# Is the Dakine Tour bag right for me?



## njfastlfie (Dec 24, 2013)

going on my first trip out west (JFK --> SLC) with one board, boots and bindings. 

thinking the Low Roller and High Roller might be too much bag and $. 

thoughts?


----------



## biggator (Dec 29, 2015)

The low roller will be all you have to carry, though.. you'll be able to pack EVERYTHING in it.

I use a low roller.. keep 2 boards/bindings 2 pairs of boots, 4 pairs of goggles, 2 pairs of pants, some base layers, gloves, socks, tools, etc. There's a lot of room in there.


----------



## chomps1211 (Mar 30, 2011)

biggator said:


> The low roller will be all you have to carry, though.. you'll be able to pack EVERYTHING in it.
> 
> I use a low roller.. keep 2 boards/bindings 2 pairs of boots, 4 pairs of goggles, 2 pairs of pants, some base layers, gloves, socks, tools, etc. There's a lot of room in there.


Dude,..! If they ever lose your bag you'll be sliding down the mountain barefooted & in your skivvies!! :blink: >

I just ordered the 165cm highroller. I'm finding out from sum other folks, it's a WAY bigger bag than I proly need! :huh:


----------



## Brewtown (Feb 16, 2014)

I've got the tour and it gets the job done. If you get it in a big enough size there's plenty of room for all your gear and outerwear. It's decently padded although I've always wrapped the nose/tail of my board to be safe. Wheels would be nice but not worth the extra money to me personally.


----------



## neni (Dec 24, 2012)

njfastlfie said:


> going on my first trip out west (JFK --> SLC) with one board, boots and bindings.
> 
> thinking the Low Roller and High Roller might be too much bag and $.
> 
> thoughts?


If you ever do a second trip and want to bring a second board? You'll be very glad to have rollers. Your shoulders will thank you. With 2 boards n other gear, my low roller usually weights ~17kg. I embrace those rollers while SO is hulking his tour bag around, usually swearing.


----------



## Snow Hound (Jul 21, 2012)

A bag is not for one trip, it's for life.

Sent from my ONE E1001 using Tapatalk


----------



## biggator (Dec 29, 2015)

(Word and element pointing data)
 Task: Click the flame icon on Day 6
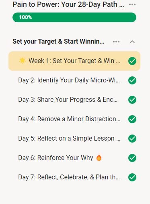coord(99,158)
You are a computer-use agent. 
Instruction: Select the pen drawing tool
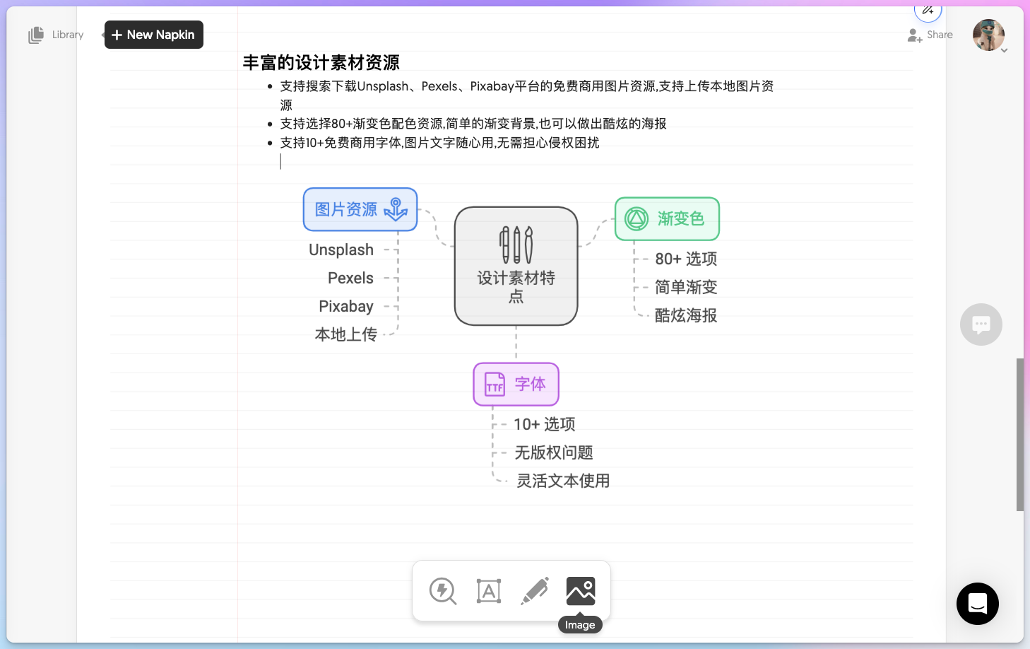[x=535, y=591]
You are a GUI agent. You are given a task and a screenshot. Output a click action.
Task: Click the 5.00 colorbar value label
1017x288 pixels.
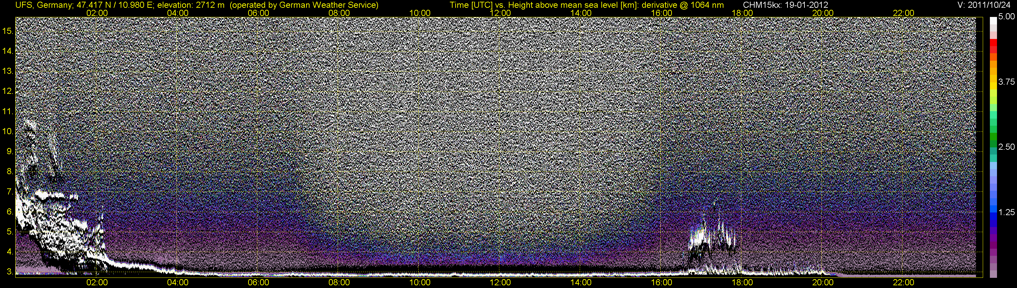(1006, 17)
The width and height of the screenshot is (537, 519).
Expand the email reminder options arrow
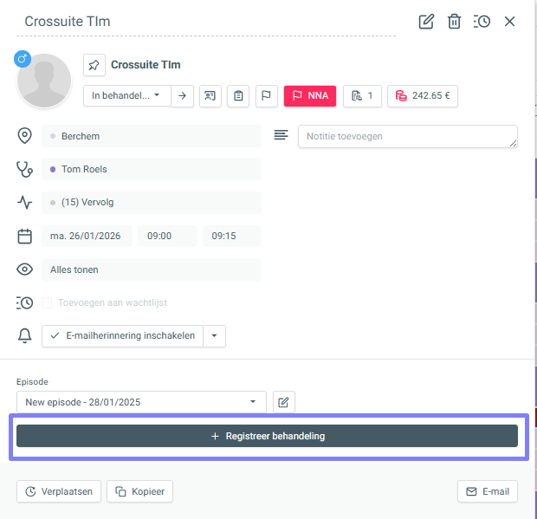[215, 335]
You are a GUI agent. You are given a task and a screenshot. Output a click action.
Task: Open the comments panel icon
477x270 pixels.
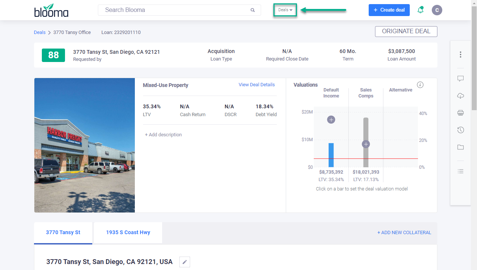(x=461, y=79)
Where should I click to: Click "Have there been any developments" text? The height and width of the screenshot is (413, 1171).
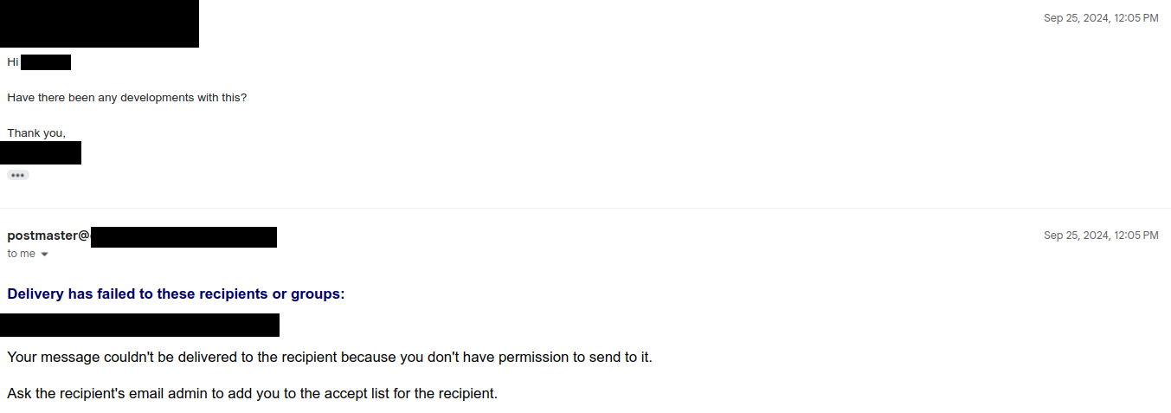point(126,98)
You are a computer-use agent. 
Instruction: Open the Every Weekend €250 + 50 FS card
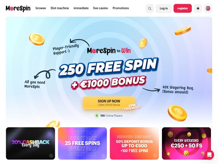(x=187, y=143)
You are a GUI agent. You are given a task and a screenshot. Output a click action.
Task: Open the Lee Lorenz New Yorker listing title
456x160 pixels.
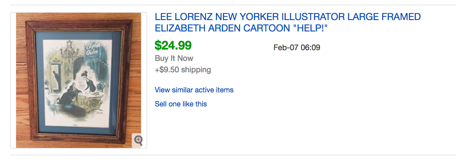pos(288,22)
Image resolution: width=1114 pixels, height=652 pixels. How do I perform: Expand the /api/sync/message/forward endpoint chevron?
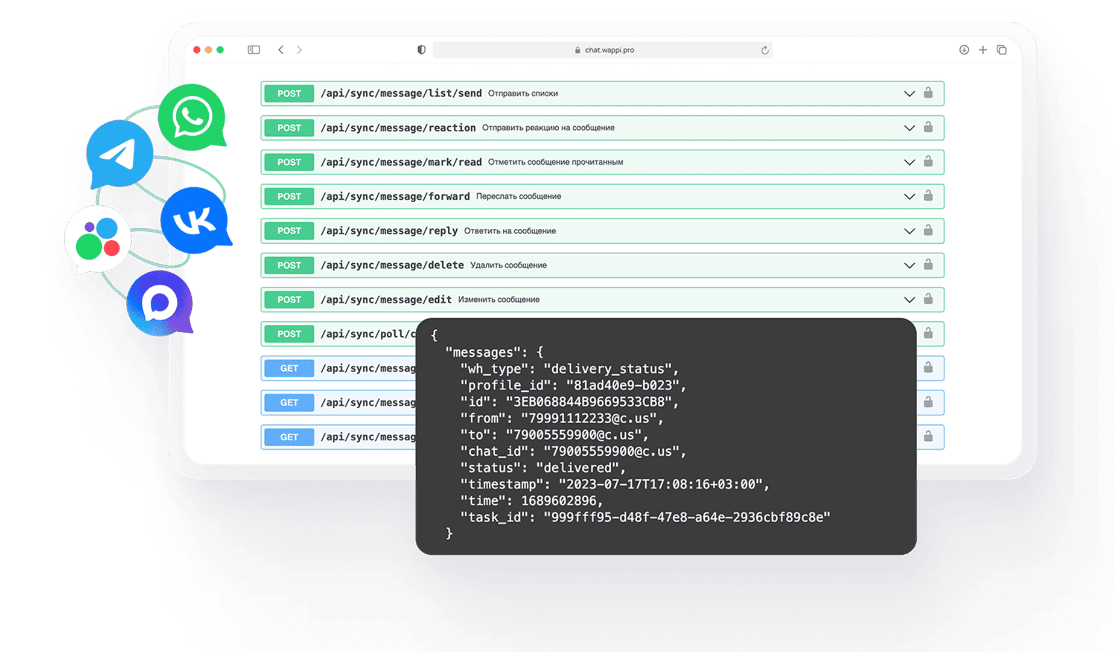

Task requirements:
1. From the forum thread on the Dakine Tour bag, transcribe the stretch from "Dude,..! If they" through "(Feb 16, 2014)".
2. In the forum thread on the Dakine Tour bag, how much does neni say their low roller usually weighs when packed with two boards and other gear?

Full solutions:
1.
Dude,..! If they ever lose your bag you'll be sliding down the mountain barefooted & in your skivvies!! :blink: >

I just ordered the 165cm highroller. I'm finding out from sum other folks, it's a WAY bigger bag than I proly need! :huh:


----------



## Brewtown (Feb 16, 2014)

2. About 17 kg.